### EXPLORE THE MATERIAL
(1) In the passage on waste management, copy the part between "There are many" and "collecting information [55].", inclusive, switching "innovative" to "modern".
(2) Does the passage on waste management agree with each of these statements? Answer yes or no for each, and quote the deciding words of the passage. (a) The COVID-19 pandemic created an opportunity to verify the methods and tools used in solid waste management in cities. (b) Automatic sorting of waste is not yet possible. (c) One of the challenges listed concerns approaches for countries with high income.

### PASSAGE FOR REVIEW
[Start of Attachment]

The COVID-19 pandemic created an opportunity to verify the methods and tools used in solid waste management in cities [47,48,49,50,51,52]. Conducted research helped identify key challenges in research and development in the field of solid waste management, such as [53]:

• Factoring in the socioeconomic uncertainty with respect to the possibility of financing activities and changing human habits in the process of decision making;
• Developing adequate approaches towards sustainable management of solid municipal waste in countries with low income during the pandemic;
• Providing necessary training programs and decent regulations with the aim of improving people’s knowledge, attitudes, and practices in connection with solid waste management during the pandemic;
• Development of selective storage and collection of waste from households involved in healthcare or from small healthcare units;
• Creating feasible and controllable plans for collecting, processing, transferring, and eliminating infectious and non-infectious hospital waste during the pandemic in developing countries;
• Assessment of the sustainability of the life cycle for different scenarios of storing and managing municipal waste during the pandemic.

There are many methods of managing and organizing an effective, innovative, and sustainable system of municipal waste management [54]. Technological evolution has also brought about considerable changes. It is now possible to automatically sort, measure, transport, and press waste as well as monitor and report waste management. All increase the effective use of time, resources, and energy and improve the availability, transparency, and traceability of current waste and the process of collecting information [55].

[End of Attachment]

### EXERCISE DATA

[Start of Attachment]

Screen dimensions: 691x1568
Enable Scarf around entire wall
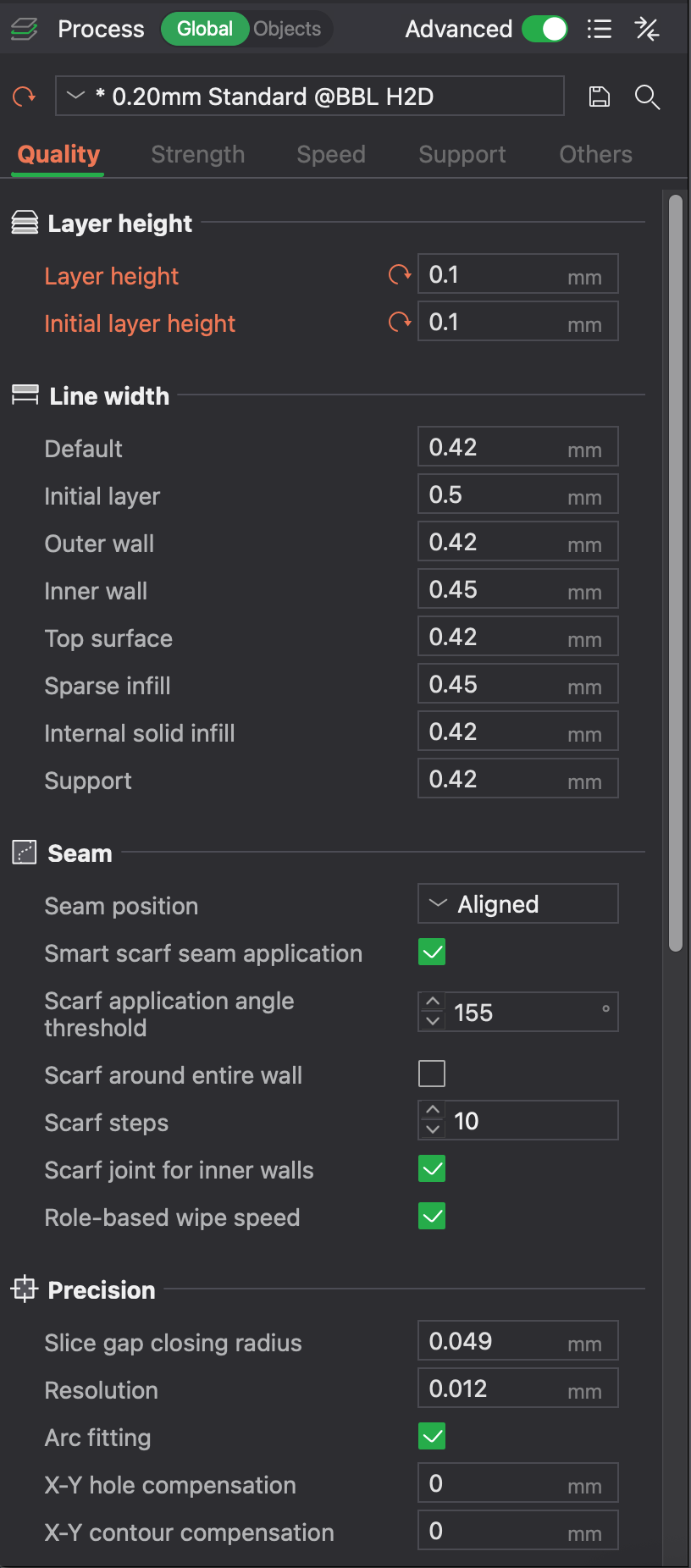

[End of Attachment]

### SOLUTIONS IN ORDER
(1)
There are many methods of managing and organizing an effective, modern, and sustainable system of municipal waste management [54]. Technological evolution has also brought about considerable changes. It is now possible to automatically sort, measure, transport, and press waste as well as monitor and report waste management. All increase the effective use of time, resources, and energy and improve the availability, transparency, and traceability of current waste and the process of collecting information [55].

(2)
(a) Yes: "The COVID-19 pandemic created an opportunity to verify the methods and tools used in solid waste management in cities"
(b) No: "It is now possible to automatically sort, measure, transport, and press waste"
(c) No: "in countries with low income during the pandemic"